Let $X \geq 0$ be a non-negative random variable, and $\mathcal{F}$ be any $\sigma$-algebra.
Does it hold that
$$X+\mathbb{E}[X]\geq \mathbb{E}[X|\mathcal{F}]$$
almost surely?
The intuition is clear to me: more information gives a better estimation of $X$. Thus the value of $\mathbb{E}[X|\mathcal{F}]$ should be in between $X$ and $\mathbb{E}[X]$. I get into trouble proving this rigorously. Any suggestions what theorems I can use?
On
Sorry, seems like I find a counter-example..
Assume $X = 0$ with probability $0.999$, $X = 1$ with probability $0.0005$, and $X = 100$ with probability $0.0005$. Then $\mathbb{E}[X] \approx 0.05$.
Let $\mathcal F$ denote whether $X = 0$ is true or not. If the realization of $X$ is $X = 1$, then $\mathbb{E}[X|\mathcal F] = 50.5$. The above inequality fails.

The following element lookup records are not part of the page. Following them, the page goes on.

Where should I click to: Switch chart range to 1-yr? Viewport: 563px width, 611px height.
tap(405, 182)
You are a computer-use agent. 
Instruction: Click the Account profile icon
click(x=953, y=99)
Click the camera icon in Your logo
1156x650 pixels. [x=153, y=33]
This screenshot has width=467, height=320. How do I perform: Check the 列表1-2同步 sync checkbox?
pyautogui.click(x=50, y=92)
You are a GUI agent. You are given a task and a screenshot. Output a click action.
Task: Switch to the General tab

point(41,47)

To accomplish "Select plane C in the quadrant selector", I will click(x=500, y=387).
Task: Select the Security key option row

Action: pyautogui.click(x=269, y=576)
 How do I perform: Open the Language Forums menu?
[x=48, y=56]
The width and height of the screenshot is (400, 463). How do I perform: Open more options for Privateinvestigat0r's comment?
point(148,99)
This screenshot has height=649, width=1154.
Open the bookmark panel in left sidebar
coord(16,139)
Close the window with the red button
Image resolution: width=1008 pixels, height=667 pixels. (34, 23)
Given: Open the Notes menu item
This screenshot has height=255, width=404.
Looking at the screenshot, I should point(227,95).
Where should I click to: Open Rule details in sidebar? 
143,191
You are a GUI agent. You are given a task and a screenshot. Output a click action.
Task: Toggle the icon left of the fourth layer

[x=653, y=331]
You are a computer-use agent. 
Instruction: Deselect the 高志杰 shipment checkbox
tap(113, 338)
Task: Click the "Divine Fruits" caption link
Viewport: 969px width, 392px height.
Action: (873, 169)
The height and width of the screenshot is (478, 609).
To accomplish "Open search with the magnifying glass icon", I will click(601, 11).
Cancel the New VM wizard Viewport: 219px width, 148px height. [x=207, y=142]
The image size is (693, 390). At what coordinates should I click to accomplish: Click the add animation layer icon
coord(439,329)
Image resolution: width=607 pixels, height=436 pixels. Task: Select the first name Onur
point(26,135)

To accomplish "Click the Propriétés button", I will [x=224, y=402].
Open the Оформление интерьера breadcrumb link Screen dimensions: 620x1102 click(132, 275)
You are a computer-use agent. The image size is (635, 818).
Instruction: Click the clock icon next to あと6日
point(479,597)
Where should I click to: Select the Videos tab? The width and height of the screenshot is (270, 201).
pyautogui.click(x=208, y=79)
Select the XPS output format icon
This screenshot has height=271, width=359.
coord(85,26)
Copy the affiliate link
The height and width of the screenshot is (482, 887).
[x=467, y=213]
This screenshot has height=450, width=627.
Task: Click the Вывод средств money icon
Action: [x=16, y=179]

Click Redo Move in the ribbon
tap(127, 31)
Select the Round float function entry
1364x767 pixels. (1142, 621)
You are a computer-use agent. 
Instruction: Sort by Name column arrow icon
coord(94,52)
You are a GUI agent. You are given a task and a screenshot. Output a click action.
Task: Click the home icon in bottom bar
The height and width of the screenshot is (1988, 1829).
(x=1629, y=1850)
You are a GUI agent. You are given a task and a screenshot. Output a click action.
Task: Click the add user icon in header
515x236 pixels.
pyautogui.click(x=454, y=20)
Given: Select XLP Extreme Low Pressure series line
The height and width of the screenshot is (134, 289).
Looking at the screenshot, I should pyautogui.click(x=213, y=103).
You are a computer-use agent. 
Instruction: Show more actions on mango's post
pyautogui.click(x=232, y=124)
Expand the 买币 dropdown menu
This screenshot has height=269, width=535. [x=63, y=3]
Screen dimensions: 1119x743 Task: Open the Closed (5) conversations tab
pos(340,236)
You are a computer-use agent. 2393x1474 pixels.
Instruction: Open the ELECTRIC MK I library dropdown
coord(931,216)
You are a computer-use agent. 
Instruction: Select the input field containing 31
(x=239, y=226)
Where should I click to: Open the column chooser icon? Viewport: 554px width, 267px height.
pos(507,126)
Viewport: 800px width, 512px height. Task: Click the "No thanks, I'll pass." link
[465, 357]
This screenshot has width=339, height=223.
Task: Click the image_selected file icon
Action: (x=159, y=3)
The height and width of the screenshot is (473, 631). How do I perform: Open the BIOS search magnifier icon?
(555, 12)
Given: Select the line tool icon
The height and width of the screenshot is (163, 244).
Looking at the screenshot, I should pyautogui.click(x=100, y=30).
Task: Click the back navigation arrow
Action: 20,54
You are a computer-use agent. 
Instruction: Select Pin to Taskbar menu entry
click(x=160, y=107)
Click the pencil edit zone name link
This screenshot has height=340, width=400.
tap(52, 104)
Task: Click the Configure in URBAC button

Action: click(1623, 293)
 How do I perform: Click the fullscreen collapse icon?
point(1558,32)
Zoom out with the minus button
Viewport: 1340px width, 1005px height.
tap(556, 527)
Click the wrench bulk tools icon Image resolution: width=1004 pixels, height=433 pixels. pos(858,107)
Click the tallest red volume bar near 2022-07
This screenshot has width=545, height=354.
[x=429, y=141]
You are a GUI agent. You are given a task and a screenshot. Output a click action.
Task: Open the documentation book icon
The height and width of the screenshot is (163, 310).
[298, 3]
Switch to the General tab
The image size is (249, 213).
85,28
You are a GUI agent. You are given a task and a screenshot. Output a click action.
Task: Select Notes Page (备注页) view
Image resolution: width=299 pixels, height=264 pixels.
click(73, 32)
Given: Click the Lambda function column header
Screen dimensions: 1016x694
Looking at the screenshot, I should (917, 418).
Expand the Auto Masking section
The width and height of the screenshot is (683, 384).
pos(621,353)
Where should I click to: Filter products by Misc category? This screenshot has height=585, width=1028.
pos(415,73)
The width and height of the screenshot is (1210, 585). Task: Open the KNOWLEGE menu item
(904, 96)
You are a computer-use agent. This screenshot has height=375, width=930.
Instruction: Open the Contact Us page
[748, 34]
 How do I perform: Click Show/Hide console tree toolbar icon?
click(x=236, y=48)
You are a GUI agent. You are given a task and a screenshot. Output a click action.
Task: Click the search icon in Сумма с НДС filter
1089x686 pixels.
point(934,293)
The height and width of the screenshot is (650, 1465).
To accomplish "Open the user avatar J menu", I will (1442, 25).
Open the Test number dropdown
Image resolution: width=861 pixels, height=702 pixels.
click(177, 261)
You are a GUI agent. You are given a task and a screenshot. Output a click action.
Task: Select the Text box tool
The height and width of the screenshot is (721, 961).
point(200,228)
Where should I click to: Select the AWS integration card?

The intuition is that $\mathbb{E}[X \mid \mathcal{F}]$ will be at least as close to $X$ as $\mathbb{E}[X]$ is, because it supplies more information about $X$. This is definitely not true a.s. For consider a case where $X=a>0$ with probability $1-2\epsilon$, $X=2a$ with probability $\epsilon$ and $X=c \gg a$ with probability $\epsilon$. Then for $0<\epsilon \ll a/c$, $\mathbb{E}[X] \approx a$. Consider $\mathcal{F}$ to be generated by $\{ X=a \}$. Then if $\omega$ is such that $X(\omega)=2a$, then $E[X \mid \mathcal{F}](\omega) \approx c/2$, while $c/2 - a \gg 2a-a$.
This is however true in most reasonable metrics that weigh events based on their probabilities. For example it is true in $L^2$, as follows from the law of total variance: $\operatorname{Var}(X)=\mathbb{E}[\operatorname{Var}(X \mid \mathcal{F})]+\operatorname{Var}(\mathbb{E}[X \mid \mathcal{F}])$.